A FEW WEEKS AGO I personally questioned Roger
Smith, GM’s chairman of the board, at the annual stockholder’s
meeting in Detroit about this exploitation. The best response he
could come up with was that he didn’t consider these foreign workers
as being exploited and that GM was now furnishing some of these
hungry workers with the “special” benefit of one meal per day.
We also see the restructuring of GM through job
displacing new automation. GM didn’t spent $7 ½ billion for
Electronic Data Systems and Hughes Aircraft for an effort of
futility. Both of these fantastic high technology companies, along
with GM’s new GMF robotics company, which is now the U.S. leader in
robotics, and the many other high technology companies GM has
recently acquired, translate into the reality that GM intends to
automate away the jobs it can’t export away.
The next GM strategy is to wage a corporate
property-tax reduction war with at least 20 Michigan cities. GM is
using corporate pressure to transfer its fair and equitable share of
property taxes onto the backs of the other community taxpayers, like
small businesses and homeowners.
GM’s QUIET THREAT of future regional unemployment
unless communities cave in to the “Generals” every wish has proved to
be an incredibly powerful political weapon in all of GM’s
restructuring strategies.
Jim Musselman, of Ralph Nader’s Washington staff,
has been working closely with my committee on this and other GM
issues, and Nader has accepted our invitation to come to Flint for a
crusade for a more socially responsible General Motors.
Saturn, GM’s blueprint for the future, has become
the most sought-after industrial project in America.
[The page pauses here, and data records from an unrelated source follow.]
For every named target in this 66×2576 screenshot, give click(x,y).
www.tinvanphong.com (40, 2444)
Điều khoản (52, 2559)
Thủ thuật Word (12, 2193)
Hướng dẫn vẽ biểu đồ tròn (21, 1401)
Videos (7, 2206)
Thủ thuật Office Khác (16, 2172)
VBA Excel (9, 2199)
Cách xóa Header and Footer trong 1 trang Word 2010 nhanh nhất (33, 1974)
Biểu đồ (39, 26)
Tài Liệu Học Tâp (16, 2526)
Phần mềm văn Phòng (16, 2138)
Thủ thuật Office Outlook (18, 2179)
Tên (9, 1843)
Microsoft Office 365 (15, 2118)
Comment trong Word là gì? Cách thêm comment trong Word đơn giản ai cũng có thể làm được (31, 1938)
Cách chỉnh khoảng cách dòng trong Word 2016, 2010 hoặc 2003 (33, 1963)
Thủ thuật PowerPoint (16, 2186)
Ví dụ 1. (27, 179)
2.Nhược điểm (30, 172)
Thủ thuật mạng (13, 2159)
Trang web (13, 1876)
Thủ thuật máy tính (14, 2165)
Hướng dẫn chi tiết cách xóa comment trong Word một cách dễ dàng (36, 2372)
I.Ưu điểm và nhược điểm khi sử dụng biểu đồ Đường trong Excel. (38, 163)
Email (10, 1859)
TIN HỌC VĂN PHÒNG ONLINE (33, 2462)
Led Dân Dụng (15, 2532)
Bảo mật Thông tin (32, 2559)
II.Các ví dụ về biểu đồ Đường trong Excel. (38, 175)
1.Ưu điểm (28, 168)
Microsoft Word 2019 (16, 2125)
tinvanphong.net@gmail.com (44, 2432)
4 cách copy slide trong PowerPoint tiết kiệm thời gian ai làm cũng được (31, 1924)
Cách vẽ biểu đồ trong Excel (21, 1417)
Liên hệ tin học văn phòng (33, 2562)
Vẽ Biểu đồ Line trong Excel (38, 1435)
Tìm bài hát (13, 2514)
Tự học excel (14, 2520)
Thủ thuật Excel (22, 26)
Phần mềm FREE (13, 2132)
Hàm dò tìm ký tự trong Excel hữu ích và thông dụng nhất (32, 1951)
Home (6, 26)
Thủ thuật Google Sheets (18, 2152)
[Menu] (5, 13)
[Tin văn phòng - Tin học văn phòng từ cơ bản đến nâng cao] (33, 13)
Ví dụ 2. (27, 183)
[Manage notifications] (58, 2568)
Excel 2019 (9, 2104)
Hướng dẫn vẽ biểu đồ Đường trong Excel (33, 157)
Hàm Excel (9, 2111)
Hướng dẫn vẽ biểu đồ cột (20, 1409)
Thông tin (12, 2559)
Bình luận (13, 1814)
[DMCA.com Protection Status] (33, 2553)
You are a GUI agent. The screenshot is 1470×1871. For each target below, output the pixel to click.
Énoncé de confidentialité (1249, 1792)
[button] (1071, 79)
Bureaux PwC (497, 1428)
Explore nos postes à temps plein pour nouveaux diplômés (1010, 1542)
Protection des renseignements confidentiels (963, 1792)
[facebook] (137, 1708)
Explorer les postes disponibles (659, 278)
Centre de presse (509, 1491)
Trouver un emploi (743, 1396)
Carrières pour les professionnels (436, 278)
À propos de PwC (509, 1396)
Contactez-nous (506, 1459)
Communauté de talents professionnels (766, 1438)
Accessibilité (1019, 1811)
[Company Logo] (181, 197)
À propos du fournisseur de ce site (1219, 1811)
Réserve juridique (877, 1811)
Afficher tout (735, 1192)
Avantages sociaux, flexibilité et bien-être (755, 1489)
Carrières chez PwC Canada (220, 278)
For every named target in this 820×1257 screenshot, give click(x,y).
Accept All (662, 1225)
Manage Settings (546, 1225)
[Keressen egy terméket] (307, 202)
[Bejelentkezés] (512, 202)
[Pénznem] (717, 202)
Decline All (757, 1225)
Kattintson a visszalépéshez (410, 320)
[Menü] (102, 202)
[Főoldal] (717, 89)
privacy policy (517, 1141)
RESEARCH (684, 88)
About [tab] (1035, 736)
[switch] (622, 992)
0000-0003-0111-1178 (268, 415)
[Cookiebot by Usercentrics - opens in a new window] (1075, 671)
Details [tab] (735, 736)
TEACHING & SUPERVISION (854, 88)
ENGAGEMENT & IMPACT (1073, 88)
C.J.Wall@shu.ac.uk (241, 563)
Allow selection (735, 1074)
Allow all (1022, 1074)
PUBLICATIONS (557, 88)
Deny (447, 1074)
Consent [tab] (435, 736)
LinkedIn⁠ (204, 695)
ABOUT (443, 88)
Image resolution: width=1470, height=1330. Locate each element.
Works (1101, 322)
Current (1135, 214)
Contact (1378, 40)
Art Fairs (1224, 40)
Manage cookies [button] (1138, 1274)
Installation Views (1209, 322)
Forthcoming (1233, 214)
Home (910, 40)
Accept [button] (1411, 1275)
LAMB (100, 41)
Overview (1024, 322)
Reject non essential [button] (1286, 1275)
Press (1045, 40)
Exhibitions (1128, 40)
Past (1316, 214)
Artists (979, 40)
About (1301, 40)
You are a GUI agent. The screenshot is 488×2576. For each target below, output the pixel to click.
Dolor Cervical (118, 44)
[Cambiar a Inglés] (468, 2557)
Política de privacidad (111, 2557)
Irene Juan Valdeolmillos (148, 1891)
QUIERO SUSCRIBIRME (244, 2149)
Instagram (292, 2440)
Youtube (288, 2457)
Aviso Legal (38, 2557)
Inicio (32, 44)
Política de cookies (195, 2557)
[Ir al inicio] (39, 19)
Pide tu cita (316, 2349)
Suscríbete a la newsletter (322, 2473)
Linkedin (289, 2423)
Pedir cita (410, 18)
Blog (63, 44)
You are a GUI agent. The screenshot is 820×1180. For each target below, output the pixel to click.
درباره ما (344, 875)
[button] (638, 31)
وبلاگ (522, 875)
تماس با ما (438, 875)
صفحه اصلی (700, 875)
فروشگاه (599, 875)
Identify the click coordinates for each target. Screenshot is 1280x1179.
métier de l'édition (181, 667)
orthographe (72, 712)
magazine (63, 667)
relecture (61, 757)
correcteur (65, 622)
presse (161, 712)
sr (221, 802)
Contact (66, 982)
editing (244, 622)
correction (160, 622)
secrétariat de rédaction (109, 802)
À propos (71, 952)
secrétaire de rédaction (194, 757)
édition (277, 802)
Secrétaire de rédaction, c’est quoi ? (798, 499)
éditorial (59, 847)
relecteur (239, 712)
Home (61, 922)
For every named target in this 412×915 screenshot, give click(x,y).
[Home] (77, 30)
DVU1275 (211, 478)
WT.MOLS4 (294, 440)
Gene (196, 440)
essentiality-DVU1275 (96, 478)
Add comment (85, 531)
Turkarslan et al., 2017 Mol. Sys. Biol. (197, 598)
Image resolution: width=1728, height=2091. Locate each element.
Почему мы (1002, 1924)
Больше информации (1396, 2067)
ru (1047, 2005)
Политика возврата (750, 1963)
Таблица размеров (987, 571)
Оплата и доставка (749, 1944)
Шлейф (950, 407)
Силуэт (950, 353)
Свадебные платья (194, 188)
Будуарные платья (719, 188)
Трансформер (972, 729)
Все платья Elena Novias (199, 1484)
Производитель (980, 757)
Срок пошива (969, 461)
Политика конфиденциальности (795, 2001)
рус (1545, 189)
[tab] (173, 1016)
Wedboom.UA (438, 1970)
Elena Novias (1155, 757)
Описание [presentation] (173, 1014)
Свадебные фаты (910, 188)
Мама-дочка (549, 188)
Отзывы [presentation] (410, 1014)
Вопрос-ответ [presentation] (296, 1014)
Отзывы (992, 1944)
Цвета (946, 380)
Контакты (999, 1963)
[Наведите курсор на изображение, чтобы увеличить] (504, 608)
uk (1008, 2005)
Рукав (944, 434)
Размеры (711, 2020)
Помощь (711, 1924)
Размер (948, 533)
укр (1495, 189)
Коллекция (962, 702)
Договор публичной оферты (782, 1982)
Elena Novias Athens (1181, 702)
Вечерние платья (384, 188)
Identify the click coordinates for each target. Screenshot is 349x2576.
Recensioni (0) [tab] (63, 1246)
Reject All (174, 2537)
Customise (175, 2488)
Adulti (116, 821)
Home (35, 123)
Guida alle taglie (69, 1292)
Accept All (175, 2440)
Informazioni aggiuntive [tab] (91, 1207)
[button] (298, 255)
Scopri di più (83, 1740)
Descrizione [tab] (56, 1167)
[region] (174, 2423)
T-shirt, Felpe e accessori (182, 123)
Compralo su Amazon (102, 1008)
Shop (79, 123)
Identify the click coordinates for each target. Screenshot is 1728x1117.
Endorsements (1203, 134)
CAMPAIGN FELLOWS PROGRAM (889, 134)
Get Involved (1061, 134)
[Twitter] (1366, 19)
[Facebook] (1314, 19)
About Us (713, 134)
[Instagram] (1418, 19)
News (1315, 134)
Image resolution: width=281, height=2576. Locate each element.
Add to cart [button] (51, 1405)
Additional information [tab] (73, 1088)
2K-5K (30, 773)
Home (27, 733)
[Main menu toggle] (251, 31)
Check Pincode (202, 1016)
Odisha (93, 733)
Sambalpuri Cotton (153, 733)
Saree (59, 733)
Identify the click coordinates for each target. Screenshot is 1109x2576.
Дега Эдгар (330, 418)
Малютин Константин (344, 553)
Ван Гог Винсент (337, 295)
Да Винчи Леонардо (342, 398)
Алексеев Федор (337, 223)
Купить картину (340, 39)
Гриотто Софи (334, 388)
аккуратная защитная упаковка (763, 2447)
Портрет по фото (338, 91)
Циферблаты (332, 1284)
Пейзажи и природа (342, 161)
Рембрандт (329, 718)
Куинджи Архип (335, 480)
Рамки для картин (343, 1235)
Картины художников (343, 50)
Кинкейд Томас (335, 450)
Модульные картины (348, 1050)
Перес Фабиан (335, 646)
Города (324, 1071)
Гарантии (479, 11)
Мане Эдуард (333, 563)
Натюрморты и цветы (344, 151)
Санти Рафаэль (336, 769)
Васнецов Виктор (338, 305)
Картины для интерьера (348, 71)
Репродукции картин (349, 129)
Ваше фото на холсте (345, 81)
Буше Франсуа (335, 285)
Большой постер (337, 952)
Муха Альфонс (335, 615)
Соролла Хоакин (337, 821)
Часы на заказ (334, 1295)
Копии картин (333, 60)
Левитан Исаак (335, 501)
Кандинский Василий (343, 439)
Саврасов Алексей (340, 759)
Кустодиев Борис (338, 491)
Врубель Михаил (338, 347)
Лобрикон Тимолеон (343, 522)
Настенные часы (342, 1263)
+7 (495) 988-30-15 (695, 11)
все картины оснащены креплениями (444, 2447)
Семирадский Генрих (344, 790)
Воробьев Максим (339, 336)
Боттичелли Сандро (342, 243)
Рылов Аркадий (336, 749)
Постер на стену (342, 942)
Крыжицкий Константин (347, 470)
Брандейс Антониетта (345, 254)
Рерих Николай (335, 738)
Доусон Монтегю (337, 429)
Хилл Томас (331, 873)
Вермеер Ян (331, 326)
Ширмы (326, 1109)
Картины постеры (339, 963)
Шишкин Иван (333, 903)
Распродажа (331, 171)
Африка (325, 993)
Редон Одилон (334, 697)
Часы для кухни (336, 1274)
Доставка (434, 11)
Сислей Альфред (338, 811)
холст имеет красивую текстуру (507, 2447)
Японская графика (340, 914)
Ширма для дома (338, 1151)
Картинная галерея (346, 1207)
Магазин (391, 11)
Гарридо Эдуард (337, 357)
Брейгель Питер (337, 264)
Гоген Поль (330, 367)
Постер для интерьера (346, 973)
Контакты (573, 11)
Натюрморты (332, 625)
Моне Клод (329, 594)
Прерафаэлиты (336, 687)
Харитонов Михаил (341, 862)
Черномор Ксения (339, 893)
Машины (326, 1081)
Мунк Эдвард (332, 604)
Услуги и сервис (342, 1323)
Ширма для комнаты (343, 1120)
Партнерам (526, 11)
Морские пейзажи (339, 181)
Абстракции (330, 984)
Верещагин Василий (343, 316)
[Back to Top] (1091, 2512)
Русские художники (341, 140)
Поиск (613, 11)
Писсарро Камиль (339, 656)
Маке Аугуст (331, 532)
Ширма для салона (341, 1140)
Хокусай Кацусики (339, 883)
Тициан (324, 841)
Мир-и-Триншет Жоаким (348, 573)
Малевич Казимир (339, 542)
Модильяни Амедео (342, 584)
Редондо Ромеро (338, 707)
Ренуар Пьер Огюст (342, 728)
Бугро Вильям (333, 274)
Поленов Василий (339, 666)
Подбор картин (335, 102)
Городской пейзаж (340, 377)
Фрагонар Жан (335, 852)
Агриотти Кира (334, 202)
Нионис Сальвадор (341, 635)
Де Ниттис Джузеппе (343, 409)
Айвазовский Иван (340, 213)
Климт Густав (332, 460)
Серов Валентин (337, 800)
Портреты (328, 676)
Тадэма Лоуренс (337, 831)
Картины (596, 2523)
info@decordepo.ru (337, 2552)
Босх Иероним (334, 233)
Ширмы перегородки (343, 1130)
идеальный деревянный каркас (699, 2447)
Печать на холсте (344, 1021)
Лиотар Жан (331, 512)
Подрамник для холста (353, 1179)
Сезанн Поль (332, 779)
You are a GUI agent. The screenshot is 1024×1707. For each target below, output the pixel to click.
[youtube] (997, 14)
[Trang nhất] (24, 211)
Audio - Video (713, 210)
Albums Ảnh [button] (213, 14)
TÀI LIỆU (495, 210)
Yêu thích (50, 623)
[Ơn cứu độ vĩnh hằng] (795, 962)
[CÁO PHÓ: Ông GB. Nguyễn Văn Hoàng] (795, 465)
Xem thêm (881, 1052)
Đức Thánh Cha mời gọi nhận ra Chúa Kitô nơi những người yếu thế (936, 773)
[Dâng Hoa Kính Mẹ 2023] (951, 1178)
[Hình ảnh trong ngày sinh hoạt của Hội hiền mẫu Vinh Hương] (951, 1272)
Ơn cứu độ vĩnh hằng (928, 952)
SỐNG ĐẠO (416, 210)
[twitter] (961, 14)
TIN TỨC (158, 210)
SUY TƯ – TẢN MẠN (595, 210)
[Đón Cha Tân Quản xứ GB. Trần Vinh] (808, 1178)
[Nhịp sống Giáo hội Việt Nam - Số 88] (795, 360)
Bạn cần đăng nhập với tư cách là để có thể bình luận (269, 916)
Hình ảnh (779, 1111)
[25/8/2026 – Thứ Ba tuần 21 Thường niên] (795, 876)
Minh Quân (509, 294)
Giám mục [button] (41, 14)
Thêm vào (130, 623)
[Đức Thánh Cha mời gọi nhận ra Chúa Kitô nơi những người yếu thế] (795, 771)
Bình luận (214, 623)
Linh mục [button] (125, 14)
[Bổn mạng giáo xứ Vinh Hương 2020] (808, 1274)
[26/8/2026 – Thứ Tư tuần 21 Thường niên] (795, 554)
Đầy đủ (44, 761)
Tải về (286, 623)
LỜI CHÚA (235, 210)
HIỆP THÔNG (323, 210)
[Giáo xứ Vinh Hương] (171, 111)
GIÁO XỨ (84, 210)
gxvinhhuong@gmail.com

In Saturn and
other GM factories of the future, GM wants to alter radically or wipe
out existing union work rules, classifications, and many other
contractual matters. These include rights that have taken unions
decades of negotiations to achieve: if lost, they possibly never will
be regained. This is the same exact attitude that GM had before there
were unions.
GM WOULDN’T ATTEMPT to redefine the definition of
union, would it? Of course, GM would, and has already spent a lot of
money and resources to attempt such a change.
To some it could suggest a return to the days
when corporations maximized work and minimized pay and benefits, and
the standard of living of the entire nation was proportionately
lower. Now, no one in his right mind would be against progress, but
those whose definitions of progress are we blindly going to subscribe
to?
What General Motors owes to cities like Flint is
significantly more than it has ever or will ever repay.
In a letter to Roger Smith voicing many concerns
for our next generation of workers, I have requested an immediate
comprehensive impact study that would disclose projected details of
GM’s restructuring, its likely impact on communities like Flint, what
consequences could be expected, and any alternatives. To date, Mr.
Smith has not answered.
WE ALL ARE BEING profoundly impacted by GM’s power, and what we see happening today is just a down payment on the future social bill. The payments on this bill will be paid by our children. Today we see the next generation of Flint autoworkers who have just graduated and are looking for meaningful employment to make a contribution to our system as well as their own economic well-being. But they are finding that GM has shortchanged them and systematically restructured away their future.